Hypothyroidism-Induced Stercoral Sigmoid Colonic Perforation
According to the Centers for Disease Control and Prevention, abdominal pain is the leading reason for ED visits in the United States, with approximately 10 million visits per year.1 Though a large number of presentations are due to nontraumatic causes of abdominal pain, one etiology is among the most time-sensitive and critical diagnoses: acute colonic perforation.
Colonic perforations can be caused by diverticulitis, trauma, malignancy, ulcerative colitis, and other etiologies.2 A rare, yet life-threatening cause of colonic perforation, of which only a few cases have been documented in the literature, is stercoral colonic perforation.2
Regardless of the etiology, the critical actions for any colonic perforation are quick recognition, medical stabilization, and surgical evaluation. This case report highlights the diagnosis and treatment of acute stercoral colonic perforation with peritonitis secondary to hypothyroidism.
Case
A 49-year-old woman with a medical history significant for hypothyroidism presented to the ED for evaluation of diffuse abdominal pain, nausea, and nonbilious, nonbloody vomiting that started in the early evening of presentation. The patient denied any previous pain or associated symptoms, and said she had a small, hard bowel movement 1 day prior to arrival. She began experiencing mild abdominal pain on the morning of presentation. Her symptoms acutely worsened at approximately 5:00
On physical examination, her vital signs were: heart rate, 156 beats/min; blood pressure, 134/84 mm Hg; respiratory rate, 20 breaths/min, and temperature, 97.4°F. The patient appeared ill and diaphoretic, writhing on the stretcher. Abdominal examination was significant for diminished bowel sounds, diffuse abdominal distension, rigidity, and tenderness with light palpation.
Laboratory evaluation showed an elevated lactic acid level of 7.7 mmol/L, a white blood cell count of 7,200 cells/mm3 (segment form, 69.5%), and the following abnormal blood chemistry results: creatinine, 2.08 mg/dL; aspartate aminotransferase, 176 U/L; alanine aminotransferase, 138 U/L; and thyroid-stimulating hormone (TSH), 225.3 mcIU/mL. Other laboratory results were within normal range. Her electrocardiogram showed sinus tachycardia with a rate of 154 beats/min, a QTc within normal limits, and no ST elevations or depressions.
An abdominopelvic computed tomography (CT) scan revealed free air, free fluid, and possibly stool within the abdomen and pelvis. The findings were consistent with a ruptured hollow viscus, possibly a sigmoid colonic perforation. The radiologist also noted hepatomegaly and significant hepatic steatosis. A surgeon was immediately notified and evaluated the patient in the ED. The working diagnosis was stercoral colonic perforation secondary to severe hypothyroidism, and the patient was taken emergently to the operating room for repair.
Intraoperatively, the patient underwent exploratory laparotomy, which revealed gross fecal contamination of the abdomen. The surgeon noted that there was fecal staining along the serosal surface of the small bowel and throughout the pelvis. There were also large, hard stool balls outside of the colon. The perforation was along the mesenteric surface of the sigmoid just above the rectosigmoid junction.
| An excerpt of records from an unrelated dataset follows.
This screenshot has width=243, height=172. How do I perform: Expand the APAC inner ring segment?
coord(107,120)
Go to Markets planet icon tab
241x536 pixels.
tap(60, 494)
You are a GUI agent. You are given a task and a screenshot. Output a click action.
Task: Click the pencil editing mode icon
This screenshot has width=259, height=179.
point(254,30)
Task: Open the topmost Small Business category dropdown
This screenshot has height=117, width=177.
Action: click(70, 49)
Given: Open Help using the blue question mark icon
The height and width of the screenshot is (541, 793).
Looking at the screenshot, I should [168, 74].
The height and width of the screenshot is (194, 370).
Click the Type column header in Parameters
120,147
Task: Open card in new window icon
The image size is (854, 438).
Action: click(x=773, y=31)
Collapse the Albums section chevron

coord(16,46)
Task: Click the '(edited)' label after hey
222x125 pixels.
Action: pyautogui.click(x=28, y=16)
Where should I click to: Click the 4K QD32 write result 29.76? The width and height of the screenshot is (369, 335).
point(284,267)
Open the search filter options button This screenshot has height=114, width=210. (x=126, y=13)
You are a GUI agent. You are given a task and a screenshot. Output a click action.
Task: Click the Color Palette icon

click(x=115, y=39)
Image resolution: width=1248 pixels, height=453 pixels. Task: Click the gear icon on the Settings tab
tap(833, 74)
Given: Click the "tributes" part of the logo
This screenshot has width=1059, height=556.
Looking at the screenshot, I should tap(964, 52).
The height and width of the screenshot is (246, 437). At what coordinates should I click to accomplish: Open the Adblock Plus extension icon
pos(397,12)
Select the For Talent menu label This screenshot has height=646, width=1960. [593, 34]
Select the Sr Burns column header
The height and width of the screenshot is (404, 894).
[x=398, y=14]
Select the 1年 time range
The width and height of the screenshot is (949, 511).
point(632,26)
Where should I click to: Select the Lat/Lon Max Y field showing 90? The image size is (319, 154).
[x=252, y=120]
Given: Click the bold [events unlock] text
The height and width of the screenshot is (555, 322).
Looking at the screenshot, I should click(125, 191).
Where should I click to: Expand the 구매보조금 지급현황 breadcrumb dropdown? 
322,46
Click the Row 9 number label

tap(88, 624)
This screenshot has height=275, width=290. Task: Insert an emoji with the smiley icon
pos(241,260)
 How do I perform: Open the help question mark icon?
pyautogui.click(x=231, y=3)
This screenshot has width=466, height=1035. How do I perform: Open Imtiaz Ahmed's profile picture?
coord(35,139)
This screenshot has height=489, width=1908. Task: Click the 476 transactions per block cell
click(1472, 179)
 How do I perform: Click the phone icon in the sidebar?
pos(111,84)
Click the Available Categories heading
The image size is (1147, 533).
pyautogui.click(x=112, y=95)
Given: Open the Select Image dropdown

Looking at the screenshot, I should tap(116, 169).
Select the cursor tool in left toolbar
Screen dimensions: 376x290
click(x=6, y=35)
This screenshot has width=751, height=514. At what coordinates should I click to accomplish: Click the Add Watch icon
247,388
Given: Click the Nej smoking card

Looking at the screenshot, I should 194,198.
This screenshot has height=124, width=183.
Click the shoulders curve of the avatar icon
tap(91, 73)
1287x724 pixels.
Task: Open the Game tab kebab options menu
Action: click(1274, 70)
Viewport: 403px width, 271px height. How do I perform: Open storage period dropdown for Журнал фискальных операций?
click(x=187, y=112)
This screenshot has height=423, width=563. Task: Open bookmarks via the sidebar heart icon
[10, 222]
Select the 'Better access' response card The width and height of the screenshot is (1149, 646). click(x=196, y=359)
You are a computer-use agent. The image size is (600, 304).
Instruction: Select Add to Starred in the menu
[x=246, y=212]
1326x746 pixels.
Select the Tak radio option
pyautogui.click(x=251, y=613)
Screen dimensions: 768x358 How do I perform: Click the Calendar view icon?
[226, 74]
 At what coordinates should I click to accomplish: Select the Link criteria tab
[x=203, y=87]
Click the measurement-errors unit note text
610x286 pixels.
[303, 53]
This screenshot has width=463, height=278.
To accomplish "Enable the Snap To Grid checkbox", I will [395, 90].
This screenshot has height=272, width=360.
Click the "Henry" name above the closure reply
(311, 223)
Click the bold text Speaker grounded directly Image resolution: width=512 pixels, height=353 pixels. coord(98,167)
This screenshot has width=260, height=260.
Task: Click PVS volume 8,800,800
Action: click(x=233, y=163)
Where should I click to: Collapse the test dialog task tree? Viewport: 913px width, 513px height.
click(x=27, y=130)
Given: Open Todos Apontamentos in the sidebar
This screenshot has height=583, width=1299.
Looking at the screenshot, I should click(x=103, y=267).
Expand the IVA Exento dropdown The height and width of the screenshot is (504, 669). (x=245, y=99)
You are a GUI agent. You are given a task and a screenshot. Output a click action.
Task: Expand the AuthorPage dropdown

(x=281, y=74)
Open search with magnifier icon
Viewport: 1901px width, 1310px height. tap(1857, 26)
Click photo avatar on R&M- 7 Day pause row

The abdomen was copiously irrigated, the perforated segment was resected, and a Hartmann colostomy was created. The diagnosis was stercoral sigmoid perforation with peritonitis, and the patient was transferred to the intensive care unit for antibiotic treatment and further medical care, including intravenous (IV) levothyroxine.
She was extubated uneventfully on postoperative day 2, and the acute renal failure improved with supportive care only. Her bowel function slowly returned without complication. She was switched to oral levothyroxine on postoperative day 3. On day 13, she was given strict instructions for continuation of her thyroid medication and close monitoring for postsurgical complications, and was discharged home with appropriate follow-up.
Discussion
Multiple contributing factors can lead to bowel perforation. In this case, severe hypothyroidism with constipation caused a colonic perforation. Our patient had severe constipation that increased intraluminal pressure, causing the bowel wall to become ischemic and subsequently perforate.3 Any disease that causes significant constipation or obstruction of transit could lead to the same catastrophic result.